All in all, it was a most stimulating weekend, filled with constant reminders and connections to Ireland’s history. But don’t get the wrong idea: it wasn’t all academia and culture. Many creamy, black pints were consumed with relish in the smoke-free environs of pubs that stayed open ‘till civilised hours.

Thursday, October 7th, 2004

Across the Irish Sea

I’m off to Dublin for the weekend.

Jessica’s old college is organising a gathering for ex-alumni living in Europe. Along with some lectures and dinners, a day trip to Newgrange is on the cards.

Basically I’m going to be a tourist in my own country which should be kind of fun. I aim to balance culture and stout in equal amounts.

Tuesday, October 5th, 2004

Web video roundup

Clean out your fat pipes, here comes some bandwidth-sucking fun.

What do you get if you cross He-Man with John Woo? You’ll find out.

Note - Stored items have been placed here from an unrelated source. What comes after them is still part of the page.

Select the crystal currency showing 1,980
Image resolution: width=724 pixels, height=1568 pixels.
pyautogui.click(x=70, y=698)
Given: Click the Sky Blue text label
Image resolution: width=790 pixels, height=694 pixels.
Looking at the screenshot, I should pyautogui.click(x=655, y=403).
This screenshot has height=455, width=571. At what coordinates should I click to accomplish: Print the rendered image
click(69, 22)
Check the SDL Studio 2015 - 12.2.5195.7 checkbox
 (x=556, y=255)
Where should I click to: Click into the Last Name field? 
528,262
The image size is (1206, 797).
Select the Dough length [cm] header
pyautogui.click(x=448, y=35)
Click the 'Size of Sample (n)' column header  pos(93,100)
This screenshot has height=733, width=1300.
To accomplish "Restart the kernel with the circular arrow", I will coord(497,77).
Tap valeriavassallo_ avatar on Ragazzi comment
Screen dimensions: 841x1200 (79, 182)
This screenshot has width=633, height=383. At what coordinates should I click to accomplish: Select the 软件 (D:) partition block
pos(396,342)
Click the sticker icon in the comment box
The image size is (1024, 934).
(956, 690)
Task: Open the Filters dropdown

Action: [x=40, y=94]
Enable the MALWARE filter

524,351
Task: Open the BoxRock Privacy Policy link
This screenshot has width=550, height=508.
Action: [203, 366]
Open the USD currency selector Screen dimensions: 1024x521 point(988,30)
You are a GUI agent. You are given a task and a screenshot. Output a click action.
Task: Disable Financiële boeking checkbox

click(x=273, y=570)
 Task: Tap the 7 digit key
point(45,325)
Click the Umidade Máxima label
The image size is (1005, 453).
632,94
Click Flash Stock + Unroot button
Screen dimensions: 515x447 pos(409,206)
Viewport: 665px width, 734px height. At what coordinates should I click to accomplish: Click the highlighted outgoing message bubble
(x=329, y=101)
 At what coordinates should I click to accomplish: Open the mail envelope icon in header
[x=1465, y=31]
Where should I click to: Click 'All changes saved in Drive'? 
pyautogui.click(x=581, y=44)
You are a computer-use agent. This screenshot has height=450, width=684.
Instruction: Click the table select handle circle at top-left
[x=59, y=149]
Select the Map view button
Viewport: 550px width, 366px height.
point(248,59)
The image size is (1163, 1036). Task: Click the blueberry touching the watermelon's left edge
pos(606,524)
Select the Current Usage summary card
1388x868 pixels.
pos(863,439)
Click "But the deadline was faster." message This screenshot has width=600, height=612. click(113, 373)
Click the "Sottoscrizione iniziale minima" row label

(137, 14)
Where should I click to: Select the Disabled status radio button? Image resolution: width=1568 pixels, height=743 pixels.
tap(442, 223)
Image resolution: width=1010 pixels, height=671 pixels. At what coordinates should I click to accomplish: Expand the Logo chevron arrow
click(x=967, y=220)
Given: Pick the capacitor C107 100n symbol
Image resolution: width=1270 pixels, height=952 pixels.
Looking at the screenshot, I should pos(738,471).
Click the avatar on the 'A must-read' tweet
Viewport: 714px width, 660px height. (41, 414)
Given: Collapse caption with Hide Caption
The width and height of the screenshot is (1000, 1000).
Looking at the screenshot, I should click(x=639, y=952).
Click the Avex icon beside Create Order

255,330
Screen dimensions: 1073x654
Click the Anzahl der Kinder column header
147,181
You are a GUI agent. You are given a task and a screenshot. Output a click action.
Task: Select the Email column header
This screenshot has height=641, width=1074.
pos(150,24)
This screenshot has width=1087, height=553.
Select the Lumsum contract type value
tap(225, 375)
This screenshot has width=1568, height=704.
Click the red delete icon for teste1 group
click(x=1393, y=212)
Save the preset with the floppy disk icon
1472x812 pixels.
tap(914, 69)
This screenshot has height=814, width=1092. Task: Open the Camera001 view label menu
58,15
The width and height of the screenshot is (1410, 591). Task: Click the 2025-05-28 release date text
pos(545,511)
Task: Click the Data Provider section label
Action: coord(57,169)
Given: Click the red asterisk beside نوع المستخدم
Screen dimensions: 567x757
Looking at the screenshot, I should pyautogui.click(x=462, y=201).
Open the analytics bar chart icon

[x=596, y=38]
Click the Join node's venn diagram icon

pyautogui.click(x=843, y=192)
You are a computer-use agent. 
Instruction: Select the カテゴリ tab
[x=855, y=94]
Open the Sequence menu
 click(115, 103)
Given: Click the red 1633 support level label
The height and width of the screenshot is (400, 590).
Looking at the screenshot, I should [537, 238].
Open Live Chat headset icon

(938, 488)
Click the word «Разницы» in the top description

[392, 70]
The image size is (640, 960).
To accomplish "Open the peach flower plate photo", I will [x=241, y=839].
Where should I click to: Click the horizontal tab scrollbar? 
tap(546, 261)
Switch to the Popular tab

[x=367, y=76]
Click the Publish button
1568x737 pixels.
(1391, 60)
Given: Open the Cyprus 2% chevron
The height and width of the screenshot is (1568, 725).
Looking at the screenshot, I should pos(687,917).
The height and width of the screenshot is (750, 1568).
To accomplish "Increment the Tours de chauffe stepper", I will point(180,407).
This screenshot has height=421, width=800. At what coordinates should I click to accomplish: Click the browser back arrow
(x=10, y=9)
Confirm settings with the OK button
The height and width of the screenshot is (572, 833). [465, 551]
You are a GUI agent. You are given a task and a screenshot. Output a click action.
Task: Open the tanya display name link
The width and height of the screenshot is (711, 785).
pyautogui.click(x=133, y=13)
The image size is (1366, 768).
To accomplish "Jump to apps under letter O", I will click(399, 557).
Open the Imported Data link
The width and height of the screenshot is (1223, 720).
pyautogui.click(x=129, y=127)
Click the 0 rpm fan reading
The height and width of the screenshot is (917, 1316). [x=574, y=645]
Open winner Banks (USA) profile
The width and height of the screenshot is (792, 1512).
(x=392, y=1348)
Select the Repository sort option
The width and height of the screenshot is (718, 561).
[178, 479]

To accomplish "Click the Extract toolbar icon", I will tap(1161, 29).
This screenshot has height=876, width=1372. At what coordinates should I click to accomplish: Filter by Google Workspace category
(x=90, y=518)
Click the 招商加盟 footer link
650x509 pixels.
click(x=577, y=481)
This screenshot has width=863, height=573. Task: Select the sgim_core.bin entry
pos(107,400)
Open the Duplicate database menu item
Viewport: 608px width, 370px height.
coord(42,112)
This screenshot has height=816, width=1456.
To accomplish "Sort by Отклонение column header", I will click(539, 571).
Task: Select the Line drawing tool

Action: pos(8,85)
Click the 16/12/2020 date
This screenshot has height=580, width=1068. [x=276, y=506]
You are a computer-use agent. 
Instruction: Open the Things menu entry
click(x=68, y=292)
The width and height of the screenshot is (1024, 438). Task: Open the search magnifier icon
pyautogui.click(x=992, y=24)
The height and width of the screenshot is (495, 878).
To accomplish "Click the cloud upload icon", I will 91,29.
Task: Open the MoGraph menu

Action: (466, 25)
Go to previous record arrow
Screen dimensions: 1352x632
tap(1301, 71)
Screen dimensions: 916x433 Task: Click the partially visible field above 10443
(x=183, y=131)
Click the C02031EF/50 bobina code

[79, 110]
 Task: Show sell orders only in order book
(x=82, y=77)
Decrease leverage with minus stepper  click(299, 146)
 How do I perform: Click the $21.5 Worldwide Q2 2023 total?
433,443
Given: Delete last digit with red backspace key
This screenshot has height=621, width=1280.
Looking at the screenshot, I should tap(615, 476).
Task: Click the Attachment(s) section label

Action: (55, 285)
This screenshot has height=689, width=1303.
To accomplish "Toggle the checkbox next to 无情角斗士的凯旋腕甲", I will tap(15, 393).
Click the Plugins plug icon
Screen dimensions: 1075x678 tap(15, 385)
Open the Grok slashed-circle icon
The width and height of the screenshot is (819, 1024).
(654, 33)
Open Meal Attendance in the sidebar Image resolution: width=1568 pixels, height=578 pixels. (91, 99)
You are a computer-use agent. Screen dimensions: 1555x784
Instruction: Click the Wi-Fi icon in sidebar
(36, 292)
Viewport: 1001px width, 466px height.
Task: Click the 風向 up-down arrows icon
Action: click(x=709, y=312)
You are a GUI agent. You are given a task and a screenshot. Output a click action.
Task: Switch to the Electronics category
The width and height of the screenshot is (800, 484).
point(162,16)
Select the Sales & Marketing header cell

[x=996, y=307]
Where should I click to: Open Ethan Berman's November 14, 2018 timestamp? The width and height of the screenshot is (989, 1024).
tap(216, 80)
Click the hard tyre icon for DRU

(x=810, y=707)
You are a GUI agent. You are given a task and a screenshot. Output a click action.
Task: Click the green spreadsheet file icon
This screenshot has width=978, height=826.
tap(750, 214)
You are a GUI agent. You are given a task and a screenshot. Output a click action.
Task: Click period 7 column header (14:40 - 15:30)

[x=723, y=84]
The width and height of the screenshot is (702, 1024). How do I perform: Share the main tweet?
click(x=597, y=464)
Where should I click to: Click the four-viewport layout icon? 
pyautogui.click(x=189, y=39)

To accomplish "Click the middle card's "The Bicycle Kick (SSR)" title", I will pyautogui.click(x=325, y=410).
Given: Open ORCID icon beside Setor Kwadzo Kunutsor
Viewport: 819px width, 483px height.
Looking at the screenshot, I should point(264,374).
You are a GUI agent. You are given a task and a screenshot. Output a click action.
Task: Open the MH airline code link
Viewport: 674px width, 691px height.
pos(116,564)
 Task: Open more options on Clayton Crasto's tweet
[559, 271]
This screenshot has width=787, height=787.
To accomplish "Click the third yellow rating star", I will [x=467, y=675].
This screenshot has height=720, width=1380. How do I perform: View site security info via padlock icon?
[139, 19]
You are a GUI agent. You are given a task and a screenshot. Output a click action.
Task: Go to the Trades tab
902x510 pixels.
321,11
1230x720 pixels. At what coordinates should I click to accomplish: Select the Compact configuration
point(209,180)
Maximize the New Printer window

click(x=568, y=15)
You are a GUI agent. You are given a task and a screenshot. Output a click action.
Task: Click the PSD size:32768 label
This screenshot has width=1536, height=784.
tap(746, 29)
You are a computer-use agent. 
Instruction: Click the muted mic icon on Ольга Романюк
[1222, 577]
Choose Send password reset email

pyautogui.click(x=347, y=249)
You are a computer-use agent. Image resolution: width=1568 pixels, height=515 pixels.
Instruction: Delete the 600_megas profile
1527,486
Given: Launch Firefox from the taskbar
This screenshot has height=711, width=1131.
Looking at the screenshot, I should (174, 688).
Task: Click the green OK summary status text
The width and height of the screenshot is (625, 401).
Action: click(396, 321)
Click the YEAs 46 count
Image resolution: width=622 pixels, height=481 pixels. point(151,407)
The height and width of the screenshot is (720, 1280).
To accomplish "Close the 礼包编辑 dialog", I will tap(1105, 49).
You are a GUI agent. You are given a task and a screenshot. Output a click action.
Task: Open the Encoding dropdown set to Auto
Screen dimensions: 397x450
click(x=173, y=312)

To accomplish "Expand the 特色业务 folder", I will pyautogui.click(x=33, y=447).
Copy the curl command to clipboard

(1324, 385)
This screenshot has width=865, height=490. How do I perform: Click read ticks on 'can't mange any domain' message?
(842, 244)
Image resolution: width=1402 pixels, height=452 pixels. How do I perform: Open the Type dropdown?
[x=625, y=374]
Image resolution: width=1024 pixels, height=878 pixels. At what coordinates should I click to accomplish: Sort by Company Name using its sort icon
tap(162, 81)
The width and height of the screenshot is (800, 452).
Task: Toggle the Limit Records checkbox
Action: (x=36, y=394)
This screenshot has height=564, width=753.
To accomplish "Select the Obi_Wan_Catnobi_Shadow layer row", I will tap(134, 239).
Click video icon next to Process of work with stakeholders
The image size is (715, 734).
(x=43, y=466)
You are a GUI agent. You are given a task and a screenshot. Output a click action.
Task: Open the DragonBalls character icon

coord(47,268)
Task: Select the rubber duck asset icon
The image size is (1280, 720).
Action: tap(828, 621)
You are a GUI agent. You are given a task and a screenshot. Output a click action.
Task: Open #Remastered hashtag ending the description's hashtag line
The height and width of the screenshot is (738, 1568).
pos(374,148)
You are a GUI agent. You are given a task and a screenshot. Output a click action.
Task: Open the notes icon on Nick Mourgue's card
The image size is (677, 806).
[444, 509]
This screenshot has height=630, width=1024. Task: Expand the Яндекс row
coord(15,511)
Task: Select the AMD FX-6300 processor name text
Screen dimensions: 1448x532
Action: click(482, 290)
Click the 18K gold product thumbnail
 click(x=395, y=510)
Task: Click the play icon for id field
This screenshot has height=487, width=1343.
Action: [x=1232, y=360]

What do you get if you cross He-Man with The Big Lebowski? Masters of Lebowski!

If you’re looking for some more video fun, check out this month’s selection for the 2004 Ad Awards.

Also, ever notice that the more you repeat something over and over, the less sense it makes?

And finally…. Best. Music Video. Ever.

Saturday, October 2nd, 2004

Earth shattering

My brother-in-law lives and works in Seattle. That’s his workplace they’re talking about in this article in this Newsweek article about Starbucks.

Earlier this week, everyone at his place of work received an email with a PDF attachment on Volcanic Ash Preparedness. This was prompted by the rumblings that had been emerging from Mount St. Helens. Web traffic for the VolcanoCam has been going through the roof.

Yesterday, the volcano decided to let off some steam. Luckily, the eruption was small enough and Seattle far away enough that little Volcanic Ash Preparedness was required.

Besides, I’m not even sure that my brother-in-law, sports fiend that he is, would even notice. I’m sure he was too busy joining the rest of Seattle in celebrating the new record set by Ichiro, the ridiculously cool and zen-like batter for the Mariners.

You’ve just got to love this over-the-top quote from Sports Illustrated:

"No. 258 for Ichiro Suzuki was like so many others, a little ground ball up the middle. Only this one made history - a hit cheered ‘round the world."

That would presumably be the same "world" defined in the term "World Series" whereby the planet Earth is reduced to the United States, Canada and maybe Japan.